Prompt – Extend the blog post about book introductions and Wuthering Heights, picking up right after its final sentence.

++++ Reading passage ++++

I especially like the illustrations in this copy.
Random House Publishers ©1943
Alright, I wasn't going to post this part, because it's long, random and a perfect example of me just writing whatever weird thing pops into my mind. But on second thought, it's already written and it's been sitting in my drafts folder waiting for revision for over a month. And since it's not for a writing class and no one really reads my blog anyways. I figured I might as well post more about what stuck me while reading the book instead of just the usual, it's great, I like it. So without further ado, here's the rough draft:
I think my favorite part of most every book is the introduction. It's interesting to see what the author/or editor chooses to write to set the scene for the following book. Sometimes it's the background on why the book was written. Or it will be a disclaimer about what the book means. Or sometimes it's a little insight into the lives of the authors themselves. The strangest introduction I think I've ever read was the introduction to "The Woman in White." (Pengiun Edition) It was very odd and it went on about how there was so much hype about it when it was first published, there was "Woman in White" purfume and novelties. And then he had this bit about freaks in the circus... I'm not really sure how that fit in... and then he went on about the author's personal life and his lovers and then he continued with how Wilkie Collins was addicted to an over the counter drugstore syrum... I think it was called "Mother Bailey's Calming Syrup" and how it was basically just opium and alcohol and how his friend, who was a doctor, said he was drinking enough each day to kill everyone at the table... yeah... it was strange... interesting, but strange. I don't think anyone actually read it before they printed it. Anyhow the book of the week is Wuthering Heights not The Woman in White.

++++ Excerpted data ++++

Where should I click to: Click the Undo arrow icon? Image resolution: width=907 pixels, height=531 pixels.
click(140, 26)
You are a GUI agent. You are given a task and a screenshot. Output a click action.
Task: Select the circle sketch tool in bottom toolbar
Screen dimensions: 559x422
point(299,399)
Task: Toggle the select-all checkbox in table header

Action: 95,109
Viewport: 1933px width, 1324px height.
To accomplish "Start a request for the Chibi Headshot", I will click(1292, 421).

++++
++++ Excerpted data ++++

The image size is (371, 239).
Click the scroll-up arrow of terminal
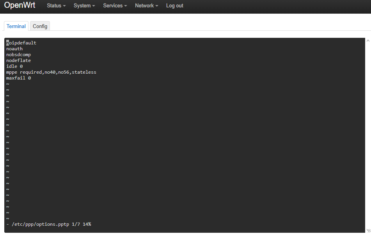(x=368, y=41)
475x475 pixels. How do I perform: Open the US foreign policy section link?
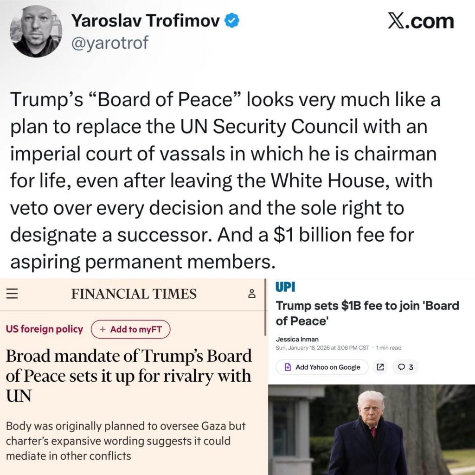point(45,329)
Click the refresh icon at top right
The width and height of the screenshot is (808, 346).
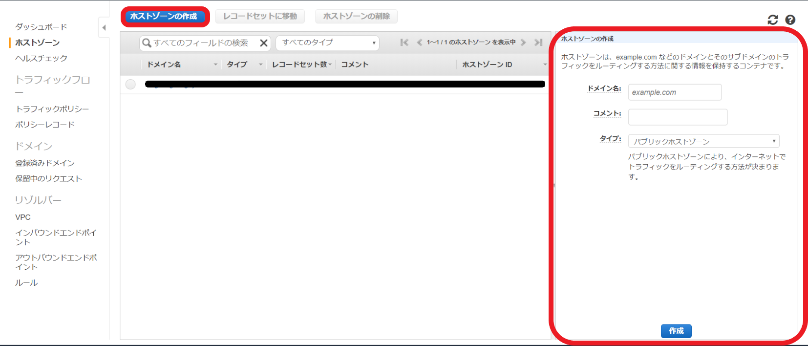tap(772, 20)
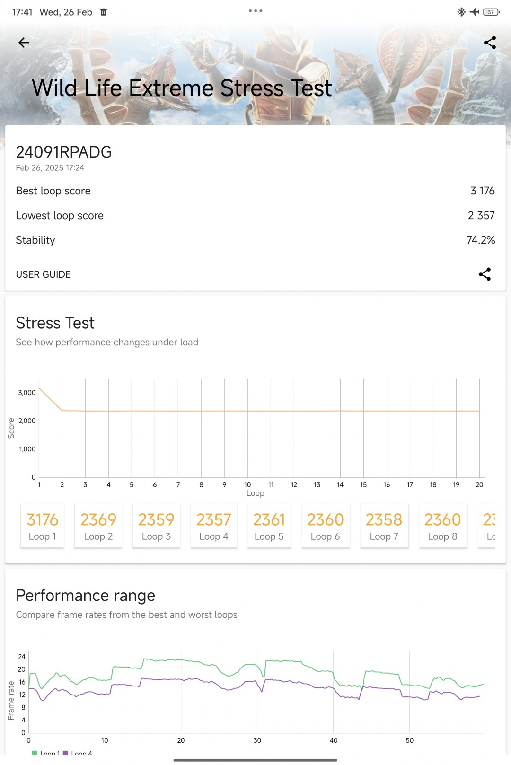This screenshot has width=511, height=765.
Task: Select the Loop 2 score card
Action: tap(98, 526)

++++

Output of the exercise –
Wuthering Heights is no exception to the interesting introduction rule. And even after reading the book the introduction haunts me as much as the story. It calls itself "A Biographical Notice of Ellis and Acton Bell" and is explained as follows. There were three books written by three sisters all under pen names. Charlotte Brönte the oldest wrote Jane Eyre (possibly the best book I've ever read) under the name Currer Bell. Emily Brönte the middle sister wrote Wuthering Heights (a really great book) under the name Ellis Bell. And Anne Brönte the youngest wrote Agnes Grey (on my reading list) under the name Acton Bell. As women they couldn't write a novel and be taken seriously so they published their works under masculine pen names. I also suppose the mystery in a pen name would have added a spark of appeal. With the new names the books were sent out to various publishers all to be flatly turned down. At last after many ill fated attempts "Wuthering Heights" and "Agnes Grey" were picked up and published but they found no immediate success. Later "Jane Eyre" was written and published to find little more success than the former two. And since they all shared a similar writing style and pen names it was assumed that they were all written by the same author as "Jane Eyre." This was a harmless error at first, but it proved hard to be corrected. A short time later Emily Brönte contracted comsumption and did not live past her 30th birthday. Anne Brönte was diagnosed with the same not two weeks after they buried their sister. She died less than a year later at 29. Neither lived to see their novels become a success. Later Charlotte Brönte wrote this introduction to clear up the confusion on who really wrote the novel. In her own words, "This notice has been written, because I felt it a sacred duty to wipe the dust off their gravestones, and leave their dear names free from soil."
And after reading Wuthering Heights I can see where it was all born. With so many of the characters dying of consumption or fever, and it has such a tragic baring, I wonder if it was perhaps forboding their very own future in some respect. It almost makes me imagine if possibly Charlotte could hear her sisters on the wind of the moor.